_Assignment_
Your answer must be an exact copy of the data, without any pictures.

======== Entries shown ========

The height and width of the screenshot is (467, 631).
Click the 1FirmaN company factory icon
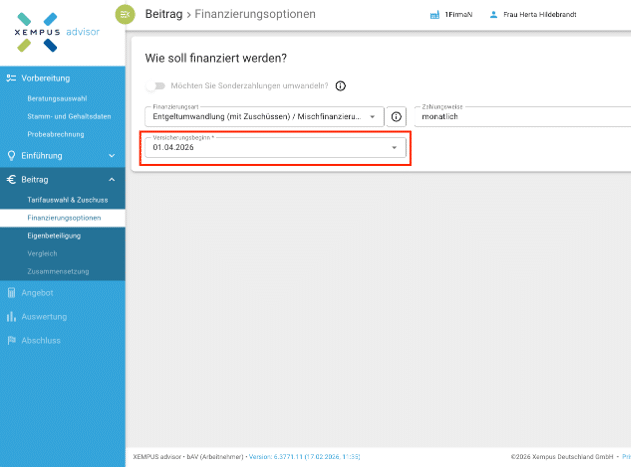434,15
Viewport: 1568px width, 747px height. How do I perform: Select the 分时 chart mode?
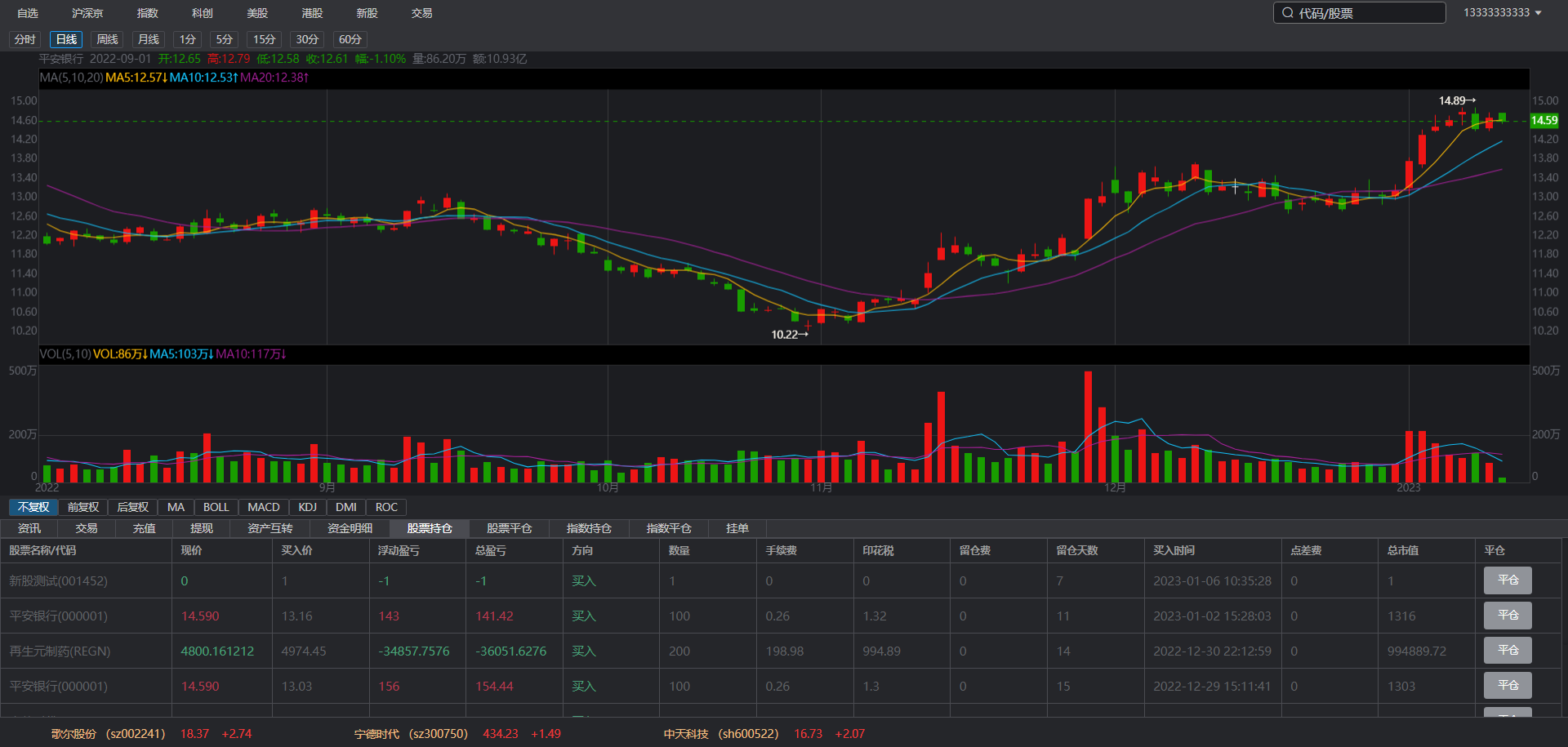[25, 39]
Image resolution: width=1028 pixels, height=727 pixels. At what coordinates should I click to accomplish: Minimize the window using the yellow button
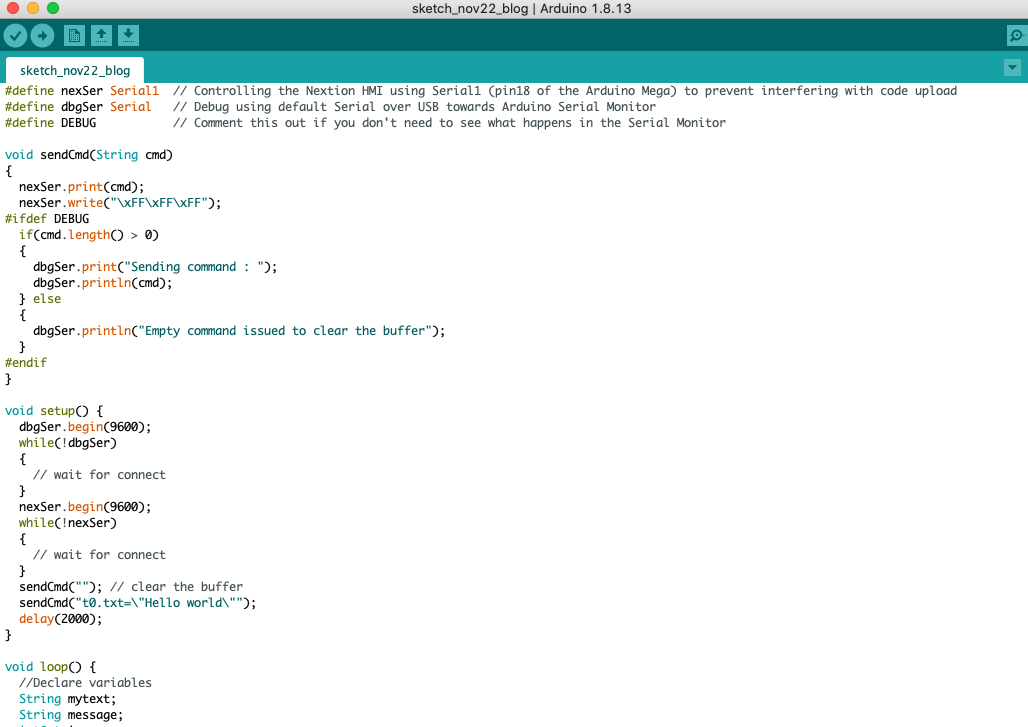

========

_Answer space_
The height and width of the screenshot is (467, 631).
Click the 1FirmaN company factory icon
434,15
Viewport: 1568px width, 747px height. How do I perform: Select the 分时 chart mode?
[25, 39]
Image resolution: width=1028 pixels, height=727 pixels. At what coordinates should I click to accomplish: Minimize the window using the yellow button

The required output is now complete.